*** Opening of GIVEN DATA ***

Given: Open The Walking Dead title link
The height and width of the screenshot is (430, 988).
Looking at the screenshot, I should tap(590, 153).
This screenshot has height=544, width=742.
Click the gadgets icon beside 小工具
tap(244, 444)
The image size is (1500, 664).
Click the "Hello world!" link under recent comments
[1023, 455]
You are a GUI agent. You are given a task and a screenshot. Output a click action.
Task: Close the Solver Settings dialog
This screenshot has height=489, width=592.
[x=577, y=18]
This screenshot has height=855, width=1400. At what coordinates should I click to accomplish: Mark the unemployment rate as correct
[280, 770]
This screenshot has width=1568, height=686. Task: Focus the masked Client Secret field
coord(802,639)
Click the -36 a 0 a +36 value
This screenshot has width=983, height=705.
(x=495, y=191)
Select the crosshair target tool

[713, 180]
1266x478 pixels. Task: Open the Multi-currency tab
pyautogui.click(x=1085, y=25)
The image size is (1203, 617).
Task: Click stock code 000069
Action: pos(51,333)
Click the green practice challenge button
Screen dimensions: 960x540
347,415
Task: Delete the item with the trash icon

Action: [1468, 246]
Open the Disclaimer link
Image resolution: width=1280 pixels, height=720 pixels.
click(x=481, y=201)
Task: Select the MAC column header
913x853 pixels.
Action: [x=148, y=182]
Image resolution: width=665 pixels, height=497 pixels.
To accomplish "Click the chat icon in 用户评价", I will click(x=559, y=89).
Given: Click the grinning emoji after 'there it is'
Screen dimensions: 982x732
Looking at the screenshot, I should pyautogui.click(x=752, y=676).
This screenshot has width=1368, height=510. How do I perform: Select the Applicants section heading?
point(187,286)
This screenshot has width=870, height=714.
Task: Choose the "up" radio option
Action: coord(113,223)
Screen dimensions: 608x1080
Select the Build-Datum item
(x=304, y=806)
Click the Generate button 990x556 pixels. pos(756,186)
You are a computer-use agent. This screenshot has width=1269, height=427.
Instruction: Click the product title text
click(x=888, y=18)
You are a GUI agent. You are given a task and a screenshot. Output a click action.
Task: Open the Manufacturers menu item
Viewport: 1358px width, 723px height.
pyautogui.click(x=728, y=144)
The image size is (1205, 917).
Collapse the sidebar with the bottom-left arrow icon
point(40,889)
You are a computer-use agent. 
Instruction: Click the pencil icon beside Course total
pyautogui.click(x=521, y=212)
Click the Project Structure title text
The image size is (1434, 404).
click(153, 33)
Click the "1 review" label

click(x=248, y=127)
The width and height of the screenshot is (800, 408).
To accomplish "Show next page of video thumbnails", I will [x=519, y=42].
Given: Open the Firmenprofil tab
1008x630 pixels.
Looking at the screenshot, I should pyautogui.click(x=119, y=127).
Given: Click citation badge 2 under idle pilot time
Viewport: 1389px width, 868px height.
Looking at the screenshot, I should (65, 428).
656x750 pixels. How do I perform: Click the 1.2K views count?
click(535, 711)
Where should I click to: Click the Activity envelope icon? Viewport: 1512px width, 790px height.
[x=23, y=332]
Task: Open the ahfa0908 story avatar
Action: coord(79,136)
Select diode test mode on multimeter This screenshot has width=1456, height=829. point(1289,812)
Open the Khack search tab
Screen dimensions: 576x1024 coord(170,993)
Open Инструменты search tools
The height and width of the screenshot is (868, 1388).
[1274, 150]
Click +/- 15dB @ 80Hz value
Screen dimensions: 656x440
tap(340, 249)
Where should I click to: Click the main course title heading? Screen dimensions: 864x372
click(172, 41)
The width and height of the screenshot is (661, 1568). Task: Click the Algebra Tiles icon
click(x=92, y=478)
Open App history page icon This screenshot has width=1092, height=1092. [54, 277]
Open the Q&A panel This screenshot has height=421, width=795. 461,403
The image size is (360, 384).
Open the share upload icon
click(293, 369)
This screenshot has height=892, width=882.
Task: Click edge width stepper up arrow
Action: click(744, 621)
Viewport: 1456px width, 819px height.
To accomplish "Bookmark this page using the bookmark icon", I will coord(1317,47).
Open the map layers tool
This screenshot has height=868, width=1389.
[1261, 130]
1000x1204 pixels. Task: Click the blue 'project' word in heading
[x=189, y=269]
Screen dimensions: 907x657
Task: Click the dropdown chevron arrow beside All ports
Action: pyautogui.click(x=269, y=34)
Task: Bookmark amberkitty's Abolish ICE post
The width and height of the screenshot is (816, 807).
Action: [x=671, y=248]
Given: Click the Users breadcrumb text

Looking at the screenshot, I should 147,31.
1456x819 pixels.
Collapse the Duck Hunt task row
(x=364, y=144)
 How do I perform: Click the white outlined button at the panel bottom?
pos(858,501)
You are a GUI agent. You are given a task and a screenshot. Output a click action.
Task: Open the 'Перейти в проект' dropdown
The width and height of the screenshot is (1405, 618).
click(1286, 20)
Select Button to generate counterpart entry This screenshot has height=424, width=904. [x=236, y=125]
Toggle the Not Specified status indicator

*** Close of GIVEN DATA ***

> **YOUR GOAL**
The whole listing above needs to be transcribed exactly.

> **TASK SOLUTION**
Given: Open The Walking Dead title link
The height and width of the screenshot is (430, 988).
Looking at the screenshot, I should tap(590, 153).
This screenshot has height=544, width=742.
Click the gadgets icon beside 小工具
tap(244, 444)
The image size is (1500, 664).
Click the "Hello world!" link under recent comments
[1023, 455]
You are a GUI agent. You are given a task and a screenshot. Output a click action.
Task: Close the Solver Settings dialog
This screenshot has height=489, width=592.
[x=577, y=18]
This screenshot has height=855, width=1400. At what coordinates should I click to accomplish: Mark the unemployment rate as correct
[280, 770]
This screenshot has width=1568, height=686. Task: Focus the masked Client Secret field
coord(802,639)
Click the -36 a 0 a +36 value
This screenshot has width=983, height=705.
(x=495, y=191)
Select the crosshair target tool

[713, 180]
1266x478 pixels. Task: Open the Multi-currency tab
pyautogui.click(x=1085, y=25)
The image size is (1203, 617).
Task: Click stock code 000069
Action: pos(51,333)
Click the green practice challenge button
Screen dimensions: 960x540
347,415
Task: Delete the item with the trash icon

Action: [1468, 246]
Open the Disclaimer link
Image resolution: width=1280 pixels, height=720 pixels.
click(x=481, y=201)
Task: Select the MAC column header
913x853 pixels.
Action: [x=148, y=182]
Image resolution: width=665 pixels, height=497 pixels.
To accomplish "Click the chat icon in 用户评价", I will click(x=559, y=89).
Given: Click the grinning emoji after 'there it is'
Screen dimensions: 982x732
Looking at the screenshot, I should pyautogui.click(x=752, y=676).
This screenshot has width=1368, height=510. How do I perform: Select the Applicants section heading?
point(187,286)
This screenshot has width=870, height=714.
Task: Choose the "up" radio option
Action: coord(113,223)
Screen dimensions: 608x1080
Select the Build-Datum item
(x=304, y=806)
Click the Generate button 990x556 pixels. pos(756,186)
You are a computer-use agent. This screenshot has width=1269, height=427.
Instruction: Click the product title text
click(x=888, y=18)
You are a GUI agent. You are given a task and a screenshot. Output a click action.
Task: Open the Manufacturers menu item
Viewport: 1358px width, 723px height.
pyautogui.click(x=728, y=144)
The image size is (1205, 917).
Collapse the sidebar with the bottom-left arrow icon
point(40,889)
You are a computer-use agent. 
Instruction: Click the pencil icon beside Course total
pyautogui.click(x=521, y=212)
Click the Project Structure title text
The image size is (1434, 404).
click(153, 33)
Click the "1 review" label

click(x=248, y=127)
The width and height of the screenshot is (800, 408).
To accomplish "Show next page of video thumbnails", I will [x=519, y=42].
Given: Open the Firmenprofil tab
1008x630 pixels.
Looking at the screenshot, I should pyautogui.click(x=119, y=127).
Given: Click citation badge 2 under idle pilot time
Viewport: 1389px width, 868px height.
Looking at the screenshot, I should (65, 428).
656x750 pixels. How do I perform: Click the 1.2K views count?
click(535, 711)
Where should I click to: Click the Activity envelope icon? Viewport: 1512px width, 790px height.
[x=23, y=332]
Task: Open the ahfa0908 story avatar
Action: coord(79,136)
Select diode test mode on multimeter This screenshot has width=1456, height=829. point(1289,812)
Open the Khack search tab
Screen dimensions: 576x1024 coord(170,993)
Open Инструменты search tools
The height and width of the screenshot is (868, 1388).
[1274, 150]
Click +/- 15dB @ 80Hz value
Screen dimensions: 656x440
tap(340, 249)
Where should I click to: Click the main course title heading? Screen dimensions: 864x372
click(172, 41)
The width and height of the screenshot is (661, 1568). Task: Click the Algebra Tiles icon
click(x=92, y=478)
Open App history page icon This screenshot has width=1092, height=1092. [54, 277]
Open the Q&A panel This screenshot has height=421, width=795. 461,403
The image size is (360, 384).
Open the share upload icon
click(293, 369)
This screenshot has height=892, width=882.
Task: Click edge width stepper up arrow
Action: click(744, 621)
Viewport: 1456px width, 819px height.
To accomplish "Bookmark this page using the bookmark icon", I will coord(1317,47).
Open the map layers tool
This screenshot has height=868, width=1389.
[1261, 130]
1000x1204 pixels. Task: Click the blue 'project' word in heading
[x=189, y=269]
Screen dimensions: 907x657
Task: Click the dropdown chevron arrow beside All ports
Action: pyautogui.click(x=269, y=34)
Task: Bookmark amberkitty's Abolish ICE post
The width and height of the screenshot is (816, 807).
Action: [x=671, y=248]
Given: Click the Users breadcrumb text

Looking at the screenshot, I should 147,31.
1456x819 pixels.
Collapse the Duck Hunt task row
(x=364, y=144)
 How do I perform: Click the white outlined button at the panel bottom?
pos(858,501)
You are a GUI agent. You are given a task and a screenshot. Output a click action.
Task: Open the 'Перейти в проект' dropdown
The width and height of the screenshot is (1405, 618).
click(1286, 20)
Select Button to generate counterpart entry This screenshot has height=424, width=904. [x=236, y=125]
Toggle the Not Specified status indicator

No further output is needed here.